Le plan de dépistage de testostérone du Pentagone suscite des inquiétudes médicales
L'armée américaine a annoncé une nouvelle initiative pour tester annuellement tous les militaires âgés de 30 ans et plus sur leurs niveaux de testostérone. Des experts médicaux expriment des préoccupations concernant les bases et les implications potentielles du programme.

Le Pentagone a annoncé une nouvelle initiative de grande envergure visant à tester annuellement tous les militaires âgés de 30 ans et plus pour d'éventuels déficits en testostérone. Le programme a pour objectif de s'assurer que le personnel dispose de niveaux optimaux pour l'accomplissement de ses missions.
Le secrétaire à la Défense, Pete Hegseth, a décrit le plan comme une mesure visant à garantir que le personnel militaire maintienne les « bons niveaux de testostérone » pour performer au mieux. Les militaires de moins de 30 ans pourront participer volontairement aux tests, et les traitements ultérieurs, tels que la thérapie de remplacement de la testostérone, seront également volontaires.

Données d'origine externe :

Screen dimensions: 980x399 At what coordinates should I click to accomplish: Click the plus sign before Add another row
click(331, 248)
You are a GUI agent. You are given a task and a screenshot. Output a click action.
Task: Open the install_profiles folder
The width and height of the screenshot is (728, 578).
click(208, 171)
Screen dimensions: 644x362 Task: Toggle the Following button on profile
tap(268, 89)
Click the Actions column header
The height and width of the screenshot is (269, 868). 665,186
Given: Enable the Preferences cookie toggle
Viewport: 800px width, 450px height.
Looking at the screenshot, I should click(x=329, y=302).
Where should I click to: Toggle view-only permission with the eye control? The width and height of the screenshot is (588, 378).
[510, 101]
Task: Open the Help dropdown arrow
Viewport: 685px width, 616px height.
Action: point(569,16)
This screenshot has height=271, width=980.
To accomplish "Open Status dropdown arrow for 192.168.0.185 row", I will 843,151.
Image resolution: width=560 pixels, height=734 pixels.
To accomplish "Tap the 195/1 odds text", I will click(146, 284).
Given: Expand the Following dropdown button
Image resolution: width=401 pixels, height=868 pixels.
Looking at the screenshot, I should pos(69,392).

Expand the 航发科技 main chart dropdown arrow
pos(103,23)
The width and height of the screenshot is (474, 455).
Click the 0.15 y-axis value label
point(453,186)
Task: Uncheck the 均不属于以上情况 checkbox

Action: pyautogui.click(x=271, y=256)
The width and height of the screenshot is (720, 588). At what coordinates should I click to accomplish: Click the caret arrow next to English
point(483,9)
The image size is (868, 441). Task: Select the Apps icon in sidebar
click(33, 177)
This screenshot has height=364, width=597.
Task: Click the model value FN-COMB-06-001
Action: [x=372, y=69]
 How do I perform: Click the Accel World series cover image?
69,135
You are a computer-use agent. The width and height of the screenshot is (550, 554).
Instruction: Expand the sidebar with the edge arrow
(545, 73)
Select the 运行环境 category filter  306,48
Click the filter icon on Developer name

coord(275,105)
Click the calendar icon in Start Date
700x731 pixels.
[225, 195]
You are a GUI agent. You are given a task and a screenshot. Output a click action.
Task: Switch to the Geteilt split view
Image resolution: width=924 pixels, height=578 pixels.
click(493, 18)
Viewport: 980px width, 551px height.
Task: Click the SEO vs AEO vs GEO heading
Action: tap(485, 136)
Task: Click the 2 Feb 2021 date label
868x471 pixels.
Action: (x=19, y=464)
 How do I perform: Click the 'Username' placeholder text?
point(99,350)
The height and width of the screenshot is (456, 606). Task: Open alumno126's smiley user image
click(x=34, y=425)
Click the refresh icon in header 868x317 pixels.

Cependant, des experts médicaux ont exprimé des préoccupations quant à la conception du programme. Le Dr Haleem Mohammad, directeur médical chez Gameday Men's Health, a déclaré que l'âge de 30 ans à lui seul n'est pas un seuil approprié pour dépister un faible taux de testostérone. Il a expliqué que les déclins de testostérone observés à l'échelle de la population après 30 ou 40 ans n'indiquent pas un trouble hormonal individuel et peuvent être liés à d'autres facteurs tels que l'obésité, la médication, les troubles du sommeil ou des maladies sous-jacentes.
Les experts citent également les principales directives médicales, telles que les recommandations de l'Endocrine Society, qui déconseillent le dépistage systématique de la population. Ils soulignent que l'hypogonadisme doit être diagnostiqué sur la base d'une combinaison de symptômes et de taux de testostérone constamment bas confirmés par des tests répétés, et non uniquement sur l'âge.